В камине по-гусиному шипели сырые поленья, в комнате — бывшей резиденции управляющего княжеским имением — было холодновато и чадно. Семен Семенович сидел свободно, с расстегнутым воротником, без пояса — близилась полночь, и он уже не ждал никого. Но у Ивана Гавриловича сквозь маскировочные портьеры пробивался свет — Майстренко нарочно выбрал себе комнату против окон комбрига, — а когда хозяин не спит, негоже отдыхать и подчиненному.
Кто-то постучал в дверь, он удивленно откликнулся. В комнату вошла начальник медицинской службы Аглая Дмитриевна Барвинская.
— Не гоните меня, Семен Семенович, — сказала врач вместо приветствия и опустилась в глубокое кожаное кресло с резной деревянной спинкой и подлокотниками. — Все равно не уйду. Некуда.
— То есть как?
— Очень просто: в медсанвзвод ночью не доберусь, отстала в пути, ехать с зажженными фарами опасно, «рама» засечет, а без света — заночуешь в канаве. Очень рада, что и вы не легли спать.
— Я по другим причинам. В любую минуту может вызвать комбриг, поэтому приходится на старости лет…
— Где еще та старость!
— Приближается. Как не верти, а уже полсотни с гаком. Не то, что некоторым…
— И «некоторым» тоже уже немало… — Не спрашивая разрешения, достала пачку папирос. — Угощайтесь.
— Спасибо.
Взял несгибающимися пальцами папиросу, не спеша закурил. Знакомый запах табака смешался с едким чадом камина, привычно щекотал ноздри.

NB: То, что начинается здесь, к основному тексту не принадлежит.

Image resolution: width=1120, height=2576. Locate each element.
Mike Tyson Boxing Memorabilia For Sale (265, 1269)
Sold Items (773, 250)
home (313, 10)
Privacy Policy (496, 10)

Аглая Дмитриевна курила, выпуская с бледных, некрашеных губ аккуратные кольца легкого сизого дыма. Смотрела на эти кольца задумчивыми, узкими, как на старинных византийских иконах, глазами, словно забыла, где она, зачем пришла сюда. Очутившись в кресле, женщина вдруг почувствовала непреоборимую усталость. Сколько уже дней бригада то отдыхала, то перебазировалась. Только врачу и ее коллегам не выпадало отдыха ни днем ни ночью: раненых не вылечишь за день-два и даже не подготовишь к эвакуации. Разные ведь бывают раны: одна требует немедленного хирургического вмешательства, другая — терапевтических средств, третья — повторной операции, четвертая — обыкновеннейшего покоя, пятая…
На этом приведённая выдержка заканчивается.